SPS-ASI Webinar: Midlevel Representations and Domain Specific Geometric Estimation in Computer Vision

Date: 27 February 2024
Time: 4:00 PM PST (CET)
Presenter(s): Dr. Magnus Oskarsson

The ASI Webinar Series is an event initiated by the Autonomous System Initiative (ASI) of the IEEE Signal Processing (SP) Society. The goal is to offer the SP community with free webinars looking into the future of autonomous systems. These monthly webinars are hosted on Zoom, with recordings made available in the IEEE ASI’s YouTube channel following the live events.

Abstract

The world is a complex place. In order to make sense of it, we as humans typically make simplifications in order to understand and interpret our surroundings.
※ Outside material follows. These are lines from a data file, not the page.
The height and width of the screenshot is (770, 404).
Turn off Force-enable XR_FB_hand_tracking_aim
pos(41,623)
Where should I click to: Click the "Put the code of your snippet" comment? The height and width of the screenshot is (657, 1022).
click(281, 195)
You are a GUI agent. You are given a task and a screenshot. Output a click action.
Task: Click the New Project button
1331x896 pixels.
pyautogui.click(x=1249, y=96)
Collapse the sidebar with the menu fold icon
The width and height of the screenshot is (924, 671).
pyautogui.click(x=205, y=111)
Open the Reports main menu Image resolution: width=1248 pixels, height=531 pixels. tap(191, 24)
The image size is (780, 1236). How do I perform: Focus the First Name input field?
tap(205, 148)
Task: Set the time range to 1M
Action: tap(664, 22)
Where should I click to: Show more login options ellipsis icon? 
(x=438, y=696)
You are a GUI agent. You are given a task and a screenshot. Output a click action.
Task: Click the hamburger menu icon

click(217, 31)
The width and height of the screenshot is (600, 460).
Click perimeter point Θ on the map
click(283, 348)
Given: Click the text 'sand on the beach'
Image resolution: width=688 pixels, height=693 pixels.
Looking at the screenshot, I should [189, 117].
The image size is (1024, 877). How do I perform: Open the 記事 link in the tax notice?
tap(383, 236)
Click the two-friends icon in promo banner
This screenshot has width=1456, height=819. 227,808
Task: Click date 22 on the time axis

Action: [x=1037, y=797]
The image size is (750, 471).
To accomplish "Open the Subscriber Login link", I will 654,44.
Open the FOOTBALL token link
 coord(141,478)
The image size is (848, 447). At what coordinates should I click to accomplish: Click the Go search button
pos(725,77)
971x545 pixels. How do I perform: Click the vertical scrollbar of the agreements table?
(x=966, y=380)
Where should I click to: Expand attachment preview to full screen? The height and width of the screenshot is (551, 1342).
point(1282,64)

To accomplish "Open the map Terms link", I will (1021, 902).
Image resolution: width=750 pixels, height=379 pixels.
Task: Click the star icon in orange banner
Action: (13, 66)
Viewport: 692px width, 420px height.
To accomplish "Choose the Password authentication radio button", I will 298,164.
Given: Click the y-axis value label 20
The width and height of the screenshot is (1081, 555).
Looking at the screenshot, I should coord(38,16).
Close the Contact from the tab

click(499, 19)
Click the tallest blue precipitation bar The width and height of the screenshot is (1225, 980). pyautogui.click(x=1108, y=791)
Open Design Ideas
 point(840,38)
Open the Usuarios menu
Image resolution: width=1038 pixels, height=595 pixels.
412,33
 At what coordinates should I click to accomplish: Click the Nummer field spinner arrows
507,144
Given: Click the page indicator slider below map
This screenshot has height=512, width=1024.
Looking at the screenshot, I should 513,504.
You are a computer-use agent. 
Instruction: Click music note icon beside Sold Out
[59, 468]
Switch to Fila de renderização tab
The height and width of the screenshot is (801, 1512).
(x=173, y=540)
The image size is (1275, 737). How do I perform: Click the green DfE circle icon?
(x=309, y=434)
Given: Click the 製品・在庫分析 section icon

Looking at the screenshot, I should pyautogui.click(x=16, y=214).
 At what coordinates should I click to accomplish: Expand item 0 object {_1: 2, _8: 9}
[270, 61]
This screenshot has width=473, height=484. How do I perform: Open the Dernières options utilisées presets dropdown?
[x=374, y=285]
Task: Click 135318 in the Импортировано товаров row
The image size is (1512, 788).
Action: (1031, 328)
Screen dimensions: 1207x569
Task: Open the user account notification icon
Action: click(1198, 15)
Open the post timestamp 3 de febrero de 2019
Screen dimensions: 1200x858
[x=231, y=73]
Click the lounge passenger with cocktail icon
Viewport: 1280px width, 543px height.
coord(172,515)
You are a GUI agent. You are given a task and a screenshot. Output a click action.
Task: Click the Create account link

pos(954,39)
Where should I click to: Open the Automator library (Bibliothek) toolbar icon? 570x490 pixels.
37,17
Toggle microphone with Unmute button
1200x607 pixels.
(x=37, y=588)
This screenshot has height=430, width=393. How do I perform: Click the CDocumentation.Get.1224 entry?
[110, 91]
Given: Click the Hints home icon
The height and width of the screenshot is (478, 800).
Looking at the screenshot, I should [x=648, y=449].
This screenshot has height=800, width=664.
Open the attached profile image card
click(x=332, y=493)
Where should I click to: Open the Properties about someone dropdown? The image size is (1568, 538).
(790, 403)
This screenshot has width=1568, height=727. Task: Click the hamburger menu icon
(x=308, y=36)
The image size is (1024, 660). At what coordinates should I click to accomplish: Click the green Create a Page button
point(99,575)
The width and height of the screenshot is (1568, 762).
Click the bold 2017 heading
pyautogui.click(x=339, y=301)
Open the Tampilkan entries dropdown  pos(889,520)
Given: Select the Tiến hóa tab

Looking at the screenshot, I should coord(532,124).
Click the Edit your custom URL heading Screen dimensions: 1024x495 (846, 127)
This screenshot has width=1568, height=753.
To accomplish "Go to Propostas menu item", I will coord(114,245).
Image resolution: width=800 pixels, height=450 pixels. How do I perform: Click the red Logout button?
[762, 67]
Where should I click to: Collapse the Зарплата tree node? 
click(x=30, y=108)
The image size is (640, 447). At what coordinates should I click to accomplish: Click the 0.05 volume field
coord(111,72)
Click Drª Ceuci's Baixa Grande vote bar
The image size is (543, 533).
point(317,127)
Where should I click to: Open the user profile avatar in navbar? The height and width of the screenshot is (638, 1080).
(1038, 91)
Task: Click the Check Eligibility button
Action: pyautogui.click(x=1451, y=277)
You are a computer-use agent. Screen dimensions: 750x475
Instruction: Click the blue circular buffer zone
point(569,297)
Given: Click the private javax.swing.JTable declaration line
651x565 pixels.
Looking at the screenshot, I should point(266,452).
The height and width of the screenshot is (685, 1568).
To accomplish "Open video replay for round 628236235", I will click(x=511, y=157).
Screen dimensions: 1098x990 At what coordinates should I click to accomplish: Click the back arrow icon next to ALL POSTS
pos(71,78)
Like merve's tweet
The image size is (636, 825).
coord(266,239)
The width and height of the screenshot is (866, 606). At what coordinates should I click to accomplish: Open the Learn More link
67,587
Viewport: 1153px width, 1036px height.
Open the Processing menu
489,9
The use of geometric primitives, to represent and build up the world, has been advocated both from a computer vision perspective, via the influential ideas of Marr and from a psychology perspective, via the recognition-by-components (RBC) theory of Biederman, for a long time. These ideas were put forward mostly in the context of object recognition. Today, applications for extraction of semantic information from images and scenes are typically highly data driven, with representations largely learned and coded implicitly in neural network architectures. Geometric estimation in Structure from Motion (SfM) and Simultaneous Localization and Mapping (SLAM) application are, on the other hand, often based on explicit representations (sparse 3D-points and camera matrices) even if the image feature representations are learned. There are today mature methods that do SfM and SLAM efficiently. Sparse point clouds are well suited for matching, camera geometry estimation and optimization. However, they do not scale well for very large scenes, they are often not stable over time, and are bad for downstream tasks such as interpretation and recognition. For this reason we are interested in investigating the use of mid-level representations that carry more semantic meaning than simple points do. An example of such  a possible primitive shape is a cylinder. Such structures are quite common, e.g. trees, lampposts, pillars, and furniture legs. Traditionally, the projection of the center lines of such cylinders have been considered and used in computer vision. Here, we demonstrate that the apparent width of the cylinders also contains useful information for structure and motion estimation. We will describe robust methods for  how such structures can be used  for simultaneously estimating camera pose and scene structure from silhouette lines. These methods are tested on real world use-cases in forestry applications. 

Biography

Magnus Oskarsson received the M.Sc. degree in physics engineering and the Ph.D. degree in mathematics from the University of Lund, Sweden, in 1997 and 2002, respectively. His thesis work was devoted to computer vision with applications to autonomous vehicles. He is currently an Associate Professor with the Centre for Mathematical Sciences, Lund University, where his teachings include undergraduate and graduate courses in mathematics and image analysis. He has authored or coauthored several papers in international journals and conference proceedings within geometry, algebra, and optimization with applications in computer vision, cognitive vision, and image enhancement.